#### ENTRIES SUPPLIED:
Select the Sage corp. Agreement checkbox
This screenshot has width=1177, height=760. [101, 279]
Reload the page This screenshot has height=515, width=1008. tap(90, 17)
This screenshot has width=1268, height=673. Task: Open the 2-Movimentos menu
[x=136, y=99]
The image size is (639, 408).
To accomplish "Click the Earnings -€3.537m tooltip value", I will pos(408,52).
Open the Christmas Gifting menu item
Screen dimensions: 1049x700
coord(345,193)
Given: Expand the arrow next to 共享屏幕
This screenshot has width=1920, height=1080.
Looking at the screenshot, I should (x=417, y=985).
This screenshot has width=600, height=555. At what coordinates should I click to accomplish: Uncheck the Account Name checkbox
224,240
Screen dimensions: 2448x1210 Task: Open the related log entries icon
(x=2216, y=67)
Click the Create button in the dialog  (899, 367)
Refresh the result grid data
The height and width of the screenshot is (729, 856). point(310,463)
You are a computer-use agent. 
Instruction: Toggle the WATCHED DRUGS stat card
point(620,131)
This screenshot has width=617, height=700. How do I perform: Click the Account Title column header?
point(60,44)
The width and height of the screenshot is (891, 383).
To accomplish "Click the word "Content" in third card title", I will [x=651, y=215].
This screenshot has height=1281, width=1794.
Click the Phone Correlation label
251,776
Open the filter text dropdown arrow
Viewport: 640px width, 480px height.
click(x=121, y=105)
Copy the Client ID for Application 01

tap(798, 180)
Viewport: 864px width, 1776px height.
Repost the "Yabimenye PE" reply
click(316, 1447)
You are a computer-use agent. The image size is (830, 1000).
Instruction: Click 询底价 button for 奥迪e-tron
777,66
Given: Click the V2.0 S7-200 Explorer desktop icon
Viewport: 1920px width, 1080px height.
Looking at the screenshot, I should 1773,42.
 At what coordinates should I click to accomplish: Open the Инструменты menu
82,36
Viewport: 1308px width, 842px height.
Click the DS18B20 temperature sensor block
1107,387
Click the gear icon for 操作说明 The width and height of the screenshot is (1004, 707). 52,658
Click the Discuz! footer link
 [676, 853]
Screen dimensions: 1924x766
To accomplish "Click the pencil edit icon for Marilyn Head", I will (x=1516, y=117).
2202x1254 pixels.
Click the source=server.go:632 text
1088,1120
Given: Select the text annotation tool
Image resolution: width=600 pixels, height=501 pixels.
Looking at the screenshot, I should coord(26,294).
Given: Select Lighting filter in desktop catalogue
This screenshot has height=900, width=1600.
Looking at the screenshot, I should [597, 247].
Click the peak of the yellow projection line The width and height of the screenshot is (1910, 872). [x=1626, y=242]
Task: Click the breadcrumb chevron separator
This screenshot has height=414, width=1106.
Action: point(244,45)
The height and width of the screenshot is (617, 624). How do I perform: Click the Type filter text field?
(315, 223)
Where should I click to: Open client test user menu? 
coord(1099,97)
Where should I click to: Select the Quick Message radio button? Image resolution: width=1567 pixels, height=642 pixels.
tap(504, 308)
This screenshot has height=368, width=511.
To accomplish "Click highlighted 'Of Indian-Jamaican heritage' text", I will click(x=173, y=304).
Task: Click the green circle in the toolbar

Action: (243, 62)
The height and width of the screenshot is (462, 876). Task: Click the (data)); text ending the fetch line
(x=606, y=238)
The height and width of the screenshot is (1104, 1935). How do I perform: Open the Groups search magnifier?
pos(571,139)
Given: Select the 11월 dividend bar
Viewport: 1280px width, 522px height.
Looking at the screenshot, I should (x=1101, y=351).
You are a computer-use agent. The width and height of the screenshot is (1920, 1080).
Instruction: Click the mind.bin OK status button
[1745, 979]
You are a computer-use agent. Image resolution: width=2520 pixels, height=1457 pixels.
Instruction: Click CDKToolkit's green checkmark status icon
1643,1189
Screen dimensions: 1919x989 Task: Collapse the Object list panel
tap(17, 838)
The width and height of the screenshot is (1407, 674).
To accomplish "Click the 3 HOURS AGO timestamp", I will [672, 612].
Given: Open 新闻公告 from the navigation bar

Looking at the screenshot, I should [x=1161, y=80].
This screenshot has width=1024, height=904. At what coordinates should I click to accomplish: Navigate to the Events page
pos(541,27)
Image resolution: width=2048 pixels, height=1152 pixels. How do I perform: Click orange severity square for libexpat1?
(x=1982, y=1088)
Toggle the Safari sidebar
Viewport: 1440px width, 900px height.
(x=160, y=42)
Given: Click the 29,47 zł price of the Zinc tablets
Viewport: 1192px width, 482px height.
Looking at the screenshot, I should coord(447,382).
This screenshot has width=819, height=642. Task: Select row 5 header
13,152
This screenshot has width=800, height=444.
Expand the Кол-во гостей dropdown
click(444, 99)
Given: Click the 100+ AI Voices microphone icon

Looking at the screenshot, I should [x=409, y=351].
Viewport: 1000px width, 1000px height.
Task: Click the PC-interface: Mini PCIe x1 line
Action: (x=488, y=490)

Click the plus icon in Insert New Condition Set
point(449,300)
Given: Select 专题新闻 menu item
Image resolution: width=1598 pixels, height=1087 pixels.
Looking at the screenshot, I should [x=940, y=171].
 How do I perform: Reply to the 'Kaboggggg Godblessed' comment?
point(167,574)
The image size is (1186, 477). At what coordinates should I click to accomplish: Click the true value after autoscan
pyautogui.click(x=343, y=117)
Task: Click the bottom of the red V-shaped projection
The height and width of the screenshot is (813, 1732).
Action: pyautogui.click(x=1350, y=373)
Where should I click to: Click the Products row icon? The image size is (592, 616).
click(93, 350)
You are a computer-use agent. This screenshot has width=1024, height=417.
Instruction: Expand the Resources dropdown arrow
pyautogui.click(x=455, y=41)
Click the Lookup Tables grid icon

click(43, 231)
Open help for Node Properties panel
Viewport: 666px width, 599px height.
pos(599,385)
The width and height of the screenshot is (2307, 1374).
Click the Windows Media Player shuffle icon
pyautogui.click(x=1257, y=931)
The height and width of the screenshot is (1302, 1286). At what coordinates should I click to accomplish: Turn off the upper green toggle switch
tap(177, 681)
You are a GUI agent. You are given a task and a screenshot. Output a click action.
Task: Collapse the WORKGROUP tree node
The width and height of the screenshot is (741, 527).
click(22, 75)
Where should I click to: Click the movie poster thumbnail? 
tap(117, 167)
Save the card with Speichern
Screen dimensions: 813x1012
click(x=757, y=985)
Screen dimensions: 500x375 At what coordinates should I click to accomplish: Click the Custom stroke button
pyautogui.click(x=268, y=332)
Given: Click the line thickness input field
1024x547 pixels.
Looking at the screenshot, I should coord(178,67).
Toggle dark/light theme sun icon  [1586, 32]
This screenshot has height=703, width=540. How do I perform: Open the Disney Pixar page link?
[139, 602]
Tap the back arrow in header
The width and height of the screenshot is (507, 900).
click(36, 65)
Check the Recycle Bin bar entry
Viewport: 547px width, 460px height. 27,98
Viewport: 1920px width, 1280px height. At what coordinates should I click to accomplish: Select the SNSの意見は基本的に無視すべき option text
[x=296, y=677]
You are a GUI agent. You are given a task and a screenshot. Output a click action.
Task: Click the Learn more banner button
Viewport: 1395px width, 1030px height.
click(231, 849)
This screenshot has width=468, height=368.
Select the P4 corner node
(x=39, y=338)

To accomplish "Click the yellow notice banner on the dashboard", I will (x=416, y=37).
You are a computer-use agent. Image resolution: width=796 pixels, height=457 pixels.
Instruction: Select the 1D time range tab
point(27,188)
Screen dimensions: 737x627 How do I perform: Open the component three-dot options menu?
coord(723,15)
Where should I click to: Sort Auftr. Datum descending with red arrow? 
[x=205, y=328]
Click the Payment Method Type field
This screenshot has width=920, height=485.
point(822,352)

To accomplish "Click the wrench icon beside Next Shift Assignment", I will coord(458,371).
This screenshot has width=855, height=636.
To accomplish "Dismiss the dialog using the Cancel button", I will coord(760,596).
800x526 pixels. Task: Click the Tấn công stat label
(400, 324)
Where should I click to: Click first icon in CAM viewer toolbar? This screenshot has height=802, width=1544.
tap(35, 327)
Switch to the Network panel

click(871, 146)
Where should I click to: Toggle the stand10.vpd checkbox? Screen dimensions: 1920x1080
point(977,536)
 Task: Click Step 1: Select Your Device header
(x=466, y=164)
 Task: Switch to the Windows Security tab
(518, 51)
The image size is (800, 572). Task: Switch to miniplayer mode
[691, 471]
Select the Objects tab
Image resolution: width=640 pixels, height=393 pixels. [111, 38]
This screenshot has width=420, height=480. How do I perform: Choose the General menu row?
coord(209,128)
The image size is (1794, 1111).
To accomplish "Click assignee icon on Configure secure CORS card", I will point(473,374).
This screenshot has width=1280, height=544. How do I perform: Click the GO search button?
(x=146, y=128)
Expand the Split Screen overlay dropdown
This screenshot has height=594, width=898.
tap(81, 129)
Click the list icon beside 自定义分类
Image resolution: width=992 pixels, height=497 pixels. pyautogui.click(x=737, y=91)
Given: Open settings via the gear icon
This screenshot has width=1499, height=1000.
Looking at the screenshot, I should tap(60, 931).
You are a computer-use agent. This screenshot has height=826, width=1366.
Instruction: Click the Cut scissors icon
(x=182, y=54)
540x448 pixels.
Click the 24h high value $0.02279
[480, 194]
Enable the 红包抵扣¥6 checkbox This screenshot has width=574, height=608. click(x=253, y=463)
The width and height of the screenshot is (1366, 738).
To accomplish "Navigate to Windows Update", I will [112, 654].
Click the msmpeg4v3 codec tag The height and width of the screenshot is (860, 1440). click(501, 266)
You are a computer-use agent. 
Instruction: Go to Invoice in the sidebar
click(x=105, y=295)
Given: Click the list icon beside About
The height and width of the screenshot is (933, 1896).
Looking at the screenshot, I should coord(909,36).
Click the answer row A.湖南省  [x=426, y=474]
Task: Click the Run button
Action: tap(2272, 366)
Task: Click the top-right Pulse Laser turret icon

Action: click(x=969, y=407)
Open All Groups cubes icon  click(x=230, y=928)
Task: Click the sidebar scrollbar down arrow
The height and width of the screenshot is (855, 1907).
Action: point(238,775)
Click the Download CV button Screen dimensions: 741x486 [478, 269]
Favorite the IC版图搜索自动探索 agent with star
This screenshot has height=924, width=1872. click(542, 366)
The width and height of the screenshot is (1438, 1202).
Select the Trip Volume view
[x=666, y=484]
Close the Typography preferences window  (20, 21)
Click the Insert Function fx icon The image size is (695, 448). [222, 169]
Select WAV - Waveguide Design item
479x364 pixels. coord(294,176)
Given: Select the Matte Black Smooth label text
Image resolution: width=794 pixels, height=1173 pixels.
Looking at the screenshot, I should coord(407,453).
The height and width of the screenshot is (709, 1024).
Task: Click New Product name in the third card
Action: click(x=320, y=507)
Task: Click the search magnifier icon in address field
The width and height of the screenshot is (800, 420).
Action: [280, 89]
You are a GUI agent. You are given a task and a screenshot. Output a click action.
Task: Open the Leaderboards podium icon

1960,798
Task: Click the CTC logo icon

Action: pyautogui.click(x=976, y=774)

#### GIVEN PROBLEM:
Show every line of the records that contains the string "Type", matching uppercase and lowercase exactly.

#### WRITTEN ANSWER:
The height and width of the screenshot is (617, 624). How do I perform: Click the Type filter text field?
Click the Payment Method Type field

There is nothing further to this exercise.